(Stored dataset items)
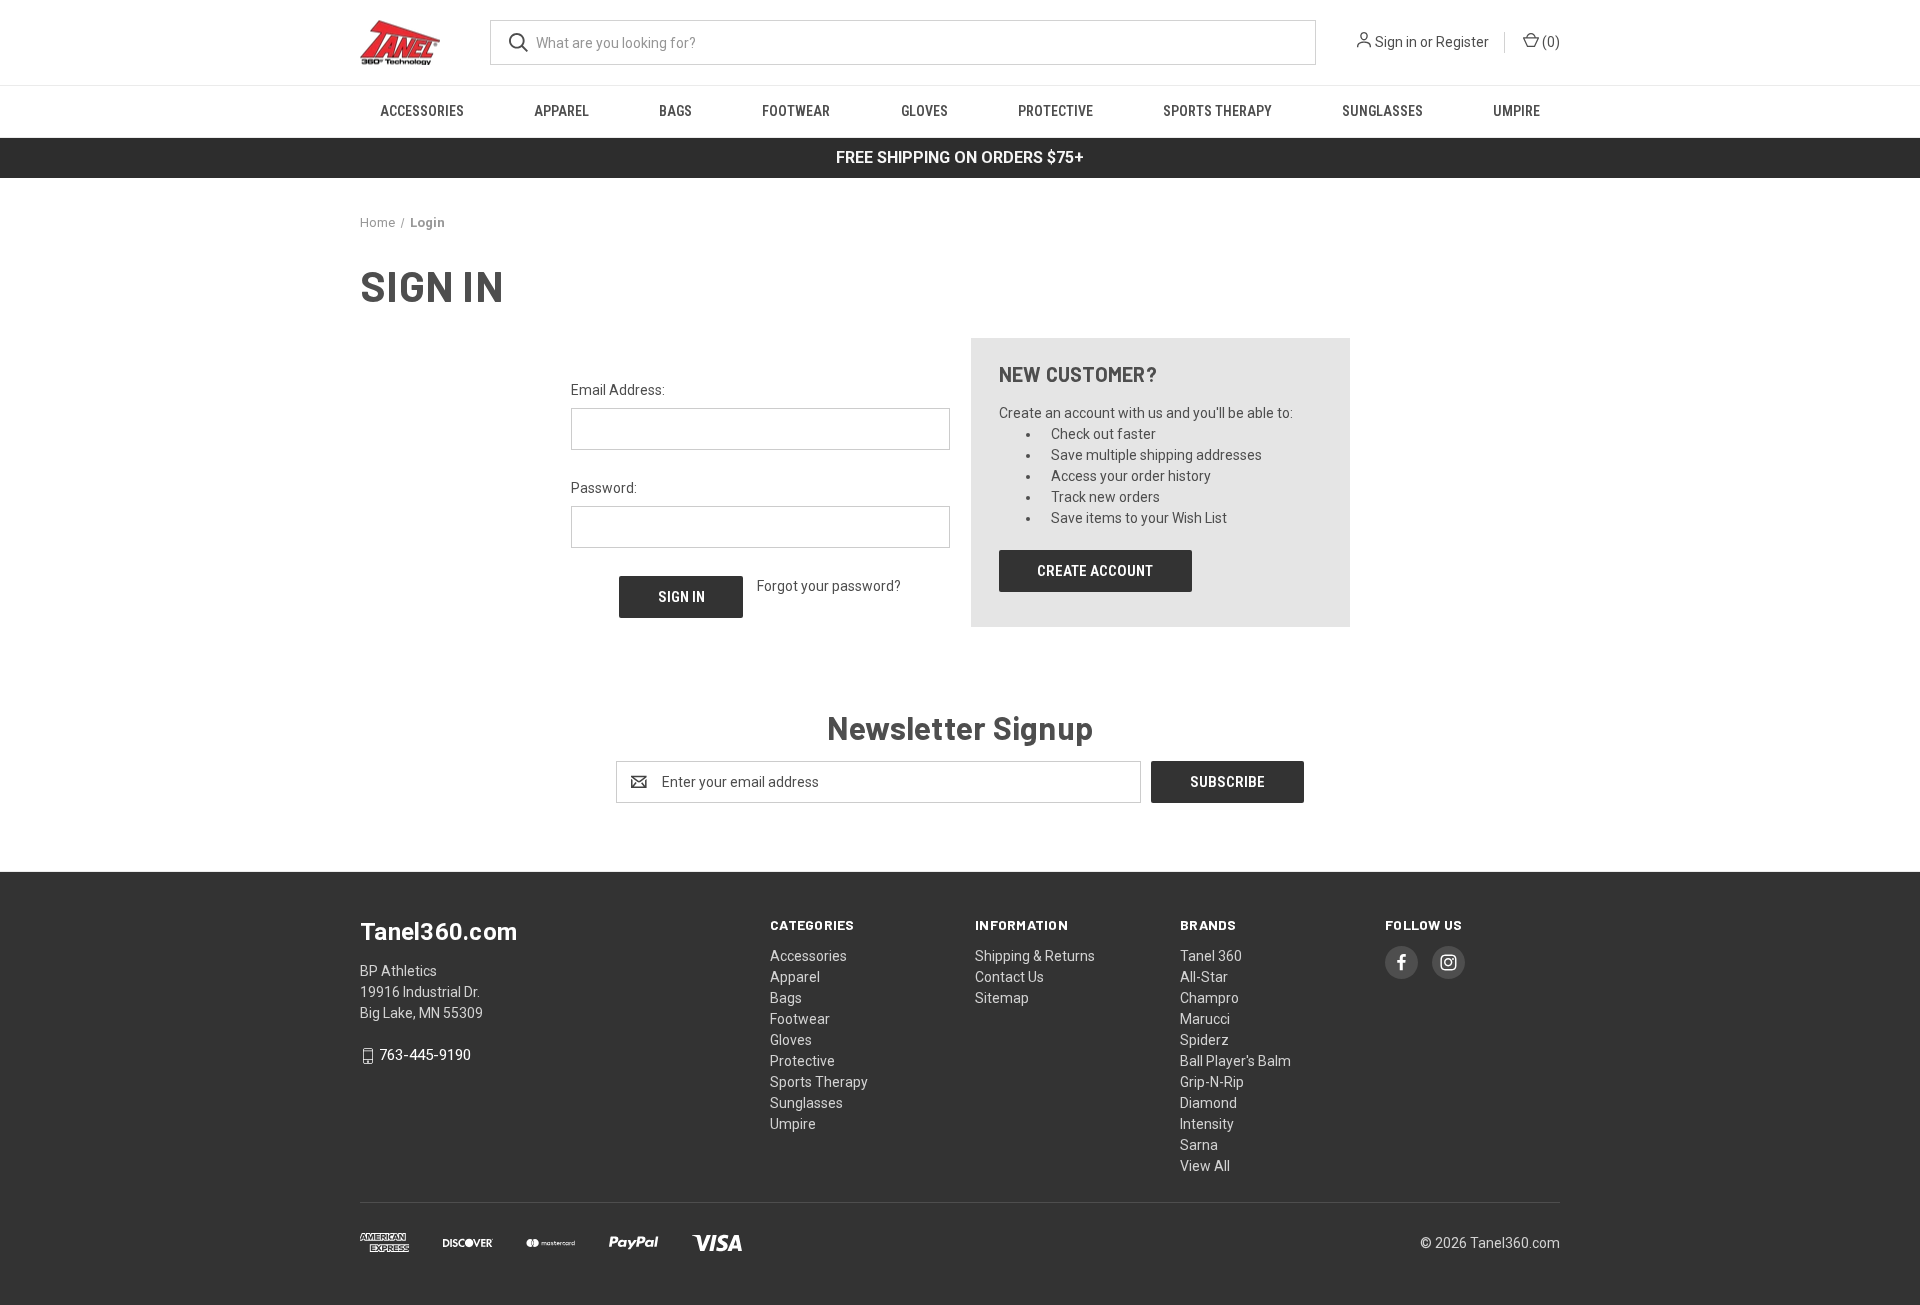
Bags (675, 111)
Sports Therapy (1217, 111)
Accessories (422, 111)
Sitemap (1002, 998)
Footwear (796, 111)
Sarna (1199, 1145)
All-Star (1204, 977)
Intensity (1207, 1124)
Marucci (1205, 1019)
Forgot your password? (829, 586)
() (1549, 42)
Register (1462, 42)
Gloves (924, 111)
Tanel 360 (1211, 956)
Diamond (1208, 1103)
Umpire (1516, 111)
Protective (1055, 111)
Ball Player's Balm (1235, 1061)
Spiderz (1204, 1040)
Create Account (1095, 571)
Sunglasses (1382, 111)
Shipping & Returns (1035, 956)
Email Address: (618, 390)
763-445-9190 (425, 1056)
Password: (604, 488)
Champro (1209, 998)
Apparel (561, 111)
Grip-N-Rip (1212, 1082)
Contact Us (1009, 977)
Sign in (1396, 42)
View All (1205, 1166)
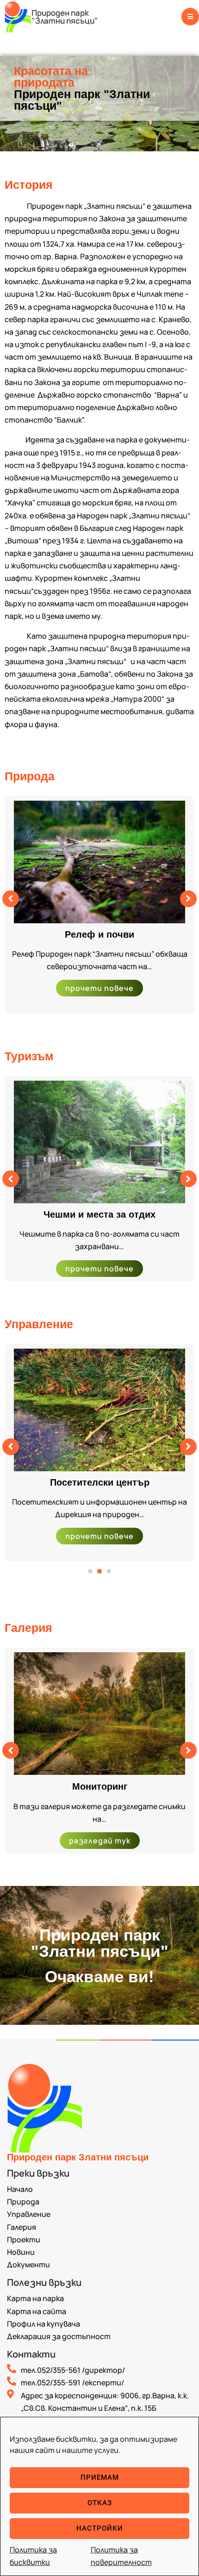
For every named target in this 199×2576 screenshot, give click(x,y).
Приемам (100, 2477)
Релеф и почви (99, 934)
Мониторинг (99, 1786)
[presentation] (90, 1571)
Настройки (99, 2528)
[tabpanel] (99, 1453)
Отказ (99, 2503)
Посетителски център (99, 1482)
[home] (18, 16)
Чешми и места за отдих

_Assigned task_.
Your answer must be the lines from the one containing "Contact Us (1009, 977)" through the final line of the entries, duplicated exactly, with both ends kept and all pictures left out.

_Exercise solution_.
Contact Us (1009, 977)
Sign in (1396, 42)
View All (1205, 1166)
For every named target in this 199×2576 screenshot, give click(x,y).
Приемам (100, 2477)
Релеф и почви (99, 934)
Мониторинг (99, 1786)
[presentation] (90, 1571)
Настройки (99, 2528)
[tabpanel] (99, 1453)
Отказ (99, 2503)
Посетителски център (99, 1482)
[home] (18, 16)
Чешми и места за отдих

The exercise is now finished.